▸ **Records shown**
-- BEGIN --

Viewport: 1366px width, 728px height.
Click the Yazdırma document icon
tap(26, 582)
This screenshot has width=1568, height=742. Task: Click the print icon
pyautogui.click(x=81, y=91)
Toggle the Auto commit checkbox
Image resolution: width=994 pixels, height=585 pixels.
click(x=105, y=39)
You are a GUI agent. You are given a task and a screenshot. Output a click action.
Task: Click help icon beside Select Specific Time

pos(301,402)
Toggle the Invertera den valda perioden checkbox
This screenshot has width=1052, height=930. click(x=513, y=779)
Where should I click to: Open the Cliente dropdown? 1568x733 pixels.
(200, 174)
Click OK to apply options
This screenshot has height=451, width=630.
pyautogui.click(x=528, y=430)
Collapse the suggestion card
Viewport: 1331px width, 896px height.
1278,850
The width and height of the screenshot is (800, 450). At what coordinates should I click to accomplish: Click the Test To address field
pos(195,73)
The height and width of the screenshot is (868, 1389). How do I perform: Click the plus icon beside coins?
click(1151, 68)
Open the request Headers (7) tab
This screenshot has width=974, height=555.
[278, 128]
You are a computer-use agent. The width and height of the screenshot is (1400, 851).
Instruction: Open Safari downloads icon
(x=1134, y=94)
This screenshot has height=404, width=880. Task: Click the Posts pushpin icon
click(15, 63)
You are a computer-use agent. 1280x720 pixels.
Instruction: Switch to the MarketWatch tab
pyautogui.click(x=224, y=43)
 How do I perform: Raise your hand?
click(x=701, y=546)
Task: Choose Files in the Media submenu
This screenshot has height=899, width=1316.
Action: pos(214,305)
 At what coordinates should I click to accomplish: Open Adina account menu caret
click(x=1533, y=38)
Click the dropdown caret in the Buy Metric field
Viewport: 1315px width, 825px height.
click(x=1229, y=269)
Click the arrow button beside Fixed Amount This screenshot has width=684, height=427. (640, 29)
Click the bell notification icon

-- END --

▸ **Stated goal**
Transcribe verbatim the rows starting at the line containing "Open the request Headers (7) tab" and running through the last row, including both of those lines.

▸ **Exercise output**
Open the request Headers (7) tab
This screenshot has width=974, height=555.
[278, 128]
You are a computer-use agent. The width and height of the screenshot is (1400, 851).
Instruction: Open Safari downloads icon
(x=1134, y=94)
This screenshot has height=404, width=880. Task: Click the Posts pushpin icon
click(15, 63)
You are a computer-use agent. 1280x720 pixels.
Instruction: Switch to the MarketWatch tab
pyautogui.click(x=224, y=43)
 How do I perform: Raise your hand?
click(x=701, y=546)
Task: Choose Files in the Media submenu
This screenshot has height=899, width=1316.
Action: pos(214,305)
 At what coordinates should I click to accomplish: Open Adina account menu caret
click(x=1533, y=38)
Click the dropdown caret in the Buy Metric field
Viewport: 1315px width, 825px height.
click(x=1229, y=269)
Click the arrow button beside Fixed Amount This screenshot has width=684, height=427. (640, 29)
Click the bell notification icon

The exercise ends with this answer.